The more rigid the chassis, the quicker it will be on the track or at the strip. In addition, improving chassis rigidity will make for a vehicle that will be easier to control as the suspension is able to do its job with maximum efficiency and predictability. From first-hand experience, we’ve witnessed the improvements with everything from a simple set of front and rear strut tower braces to a weld-in roll cage. A vehicle with improved chassis rigidity simply becomes more enjoyable to drive as it responds better to driver input while requiring less driving effort. Of course, one must consider an ultimate limit to chassis rigidity. Can a chassis be tweaked to be too rigid? Probably not. Chances are that none of the recommendations provided in Chassis 101 would take it too far, so plan your strategy accordingly. Remember that the chassis is the backbone of the vehicle that provides the foundation for every other system on the vehicle. While aftermarket performance braces don’t show a performance improvement that’s easily verified on a dyno, they can often be felt in normal street driving or verified on a timed road course.

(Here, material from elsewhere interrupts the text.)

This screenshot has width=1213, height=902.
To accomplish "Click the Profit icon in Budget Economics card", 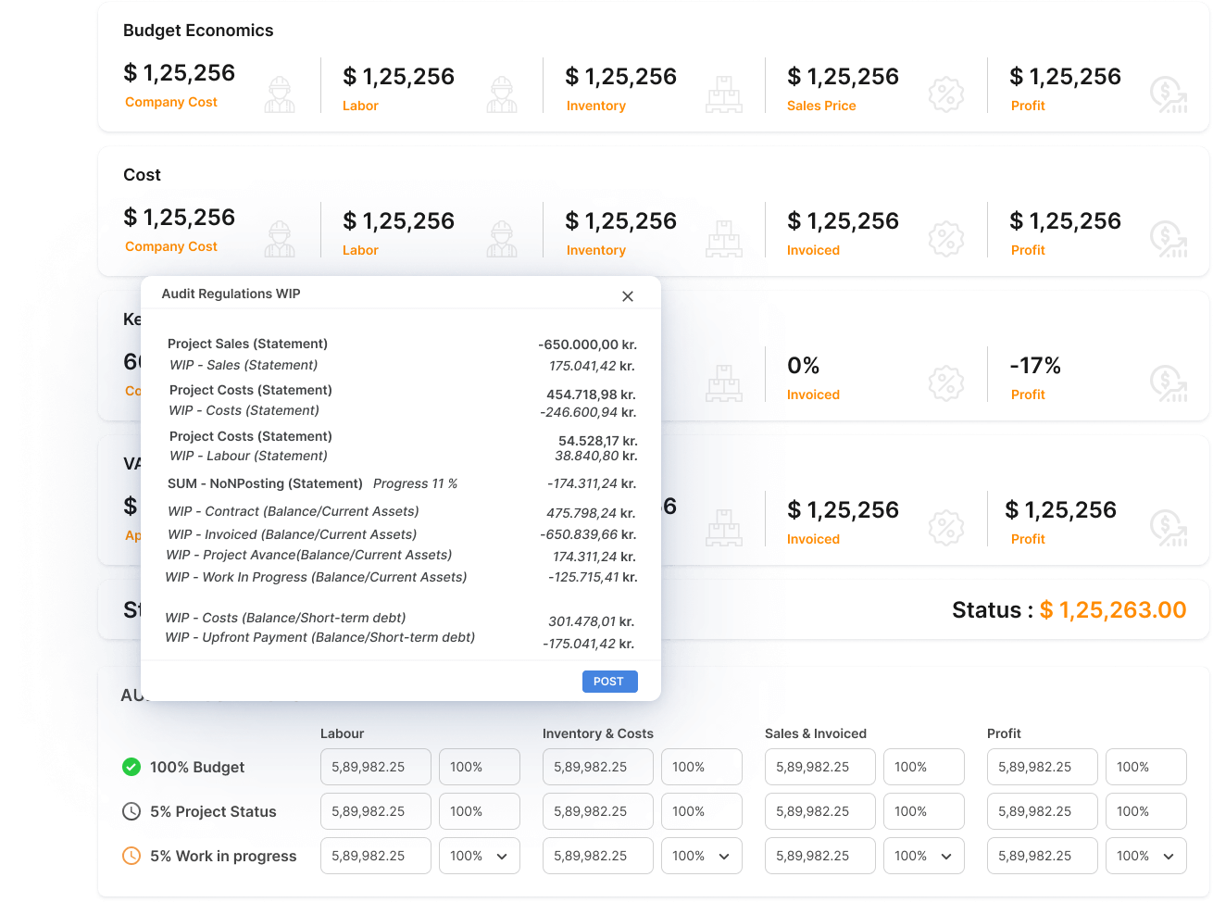I will click(x=1169, y=94).
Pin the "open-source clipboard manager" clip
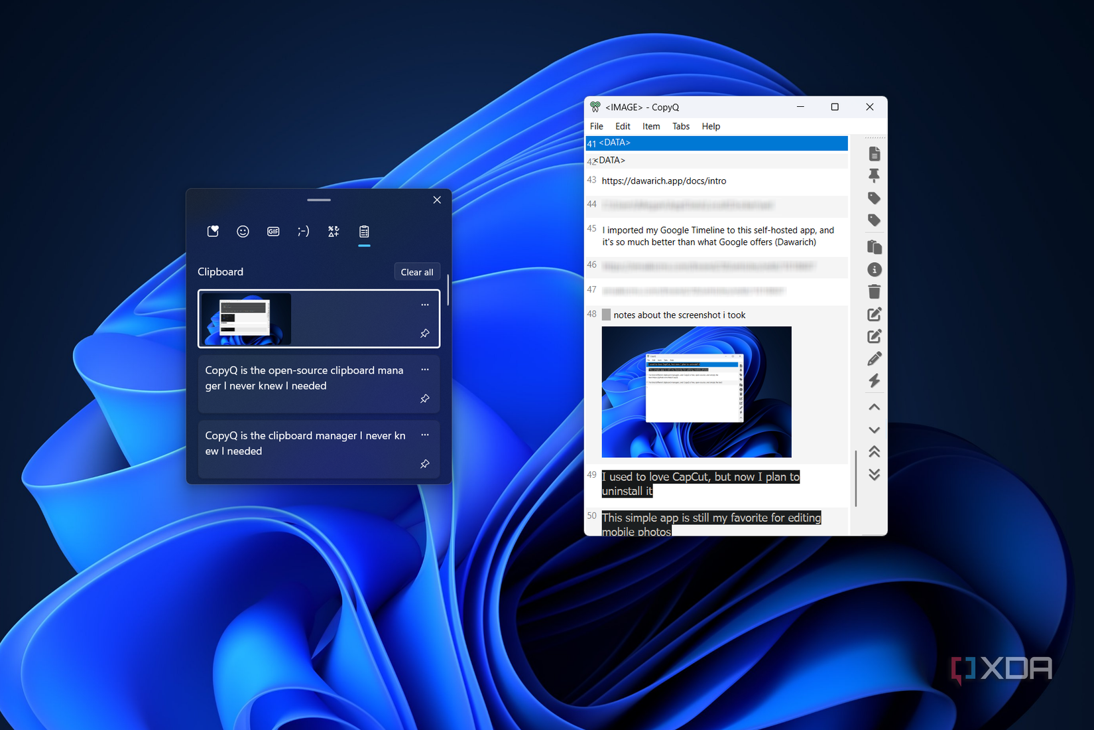 point(425,399)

An example of a rear strut

Some rear strut-tower braces contact the chassis at three points and feature spherical bearing rod ends. This design enables the tuner to preload the brace to minimize deflection when the chassis is subjected to cornering loads.

Making it Stiff Checklist

1. Start with the newest generation of the vehicle that your budget will allow. For example, a 370Z would be a superior foundation to a 350Z, based on chassis rigidity.
2. Consider aftermarket strut tower braces for any vehicle not equipped with OEM strut tower braces or vehicles equipped with factory strut braces that flex.
3. Use bolt-on chassis bracing that reinforces suspension or subframe attachment points for largest increases in chassis rigidity.
4. When comparing braces of similar construction, triangulated designs will deliver improved rigidity.
5. Avoid bolt-in roll bars and roll cages. When it’s time to step it up, spend the money on a custom weld-in roll cage that meets the sanctioning body requirements for the vehicle.
6. Don’t be one-sided. Improve chassis rigidity at both the front and rear of the vehicle to avoid a squirmy chassis.
7. A stitch saves time. If you are building a vehicle from the bare shell, consider stitch welding or riveting the entire unibody structure wherever the sheet metal overlaps.